Negli ultimi dieci, dodici anni ho ascoltato praticamente tutti gli album in studio di Nick Cave, artista incredibile che nel corso della propria carriera ha composto una quantità esagerata di canzoni strepitose. Prendendo in considerazione i dischi incisi subito dopo la fine dei Birthday Party, con i quali diede di fatto avvio al suo glorioso cammino musicale, reputo ancora oggi “The Boatman’s Call” il suo lavoro maggiormente intenso, profondo e ispirato.
Chiaramente si tratta di una considerazione del tutto personale, perché magari c’è chi va pazzo per le produzioni rilasciate nel corso degli anni Ottanta o all’inizio dei Novanta. “The Boatman’s Call”, composto da dodici tracce e realizzato assieme agli immancabili e imprescindibili Bad Seeds, uscì nel 1997, quindi il buon Nick era sulle scene già da parecchio tempo e di sperimentazione ne aveva fatta tanta, soprattutto a livello musicale, come dimostrato da vari lavori in bilico tra wave, dark, rock e cantautorato.
Con “The God Son”, “Henry’s Dream” e “Murder Ballads” aveva un po’ “addolcito” il sound, continuando comunque a coltivare una scrittura tagliente e imprevedibile. Arrivato a quarant’anni esatti, quindi nel pieno della maturità, il genio australiano raccolse una manciata di canzoni vagamente intimiste e romantiche e, proprio con i Bad Seeds, pensò bene di registrarle in modo quasi essenziale, costruendo atmosfere calde e “confidenziali”.
Ecco allora un lavoro ricolmo di ballate, di pezzi lenti, rilassanti, dolci. Roba da far venire i brividi e commuovere: almeno per il sottoscritto, “The Boatman’s Call” è una sorta di testamento di Mr. Cave. Tutto è incredibilmente equilibrato, nel senso che si respira un’atmosfera pacata, tipica di chi è in pace con se stesso e sta navigando in acque sicure e guarda l’orizzonte con ottimismo.

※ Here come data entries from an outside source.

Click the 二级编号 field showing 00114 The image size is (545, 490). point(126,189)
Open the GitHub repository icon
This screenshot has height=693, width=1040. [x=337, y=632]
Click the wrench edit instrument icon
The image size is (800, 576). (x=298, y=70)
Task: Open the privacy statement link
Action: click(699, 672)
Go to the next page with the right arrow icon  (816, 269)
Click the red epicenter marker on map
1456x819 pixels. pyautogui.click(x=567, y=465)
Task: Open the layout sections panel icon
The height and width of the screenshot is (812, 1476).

“The Boatman’s Call” è il classico album di cui ho bisogno per rilassarmi, non a caso lo metto nello stereo spesso di sera, dopo una lunga giornata di lavoro in cui necessito di tranquillità pura. Lo trovo un album rincuorante, perché i pezzi che si trovano al suo interno hanno il potere di trascinarmi in una condizione di benessere, di armonia assoluta.
Non credo proprio di essere l’unico ad adorare così tanto un disco simile, che quando vide la luce io avevo appena nove anni. Per me, in “The Boatman’s Call” c’è il Nick Cave più saggio e in forma in assoluto. La sua voce unica plana con disinvoltura su musiche piene, dense, frutto di una sapiente commistione di strumenti per lo più acustici.
Into My Arms, Lime Tree Arbour e There is a Kingdom sono solo alcuni dei brani che più amo di una raccolta che è un qualcosa di straordinario (non posso nascondere un vero e proprio debole per (Are You) The One That I’ve Been Waiting For?). Un disco magistrale, impeccabile, di livello assoluto, senza sbavature o episodi poco convincenti.
Ogni ascolto comporta una scarica di sussulti, di battiti prepotenti, di pulsioni nelle viscere. È come essere trasportati altrove, entrare in una condizione sognante e beata. Indubbiamente un qualcosa che mi rasserena come poche altre cose al mondo.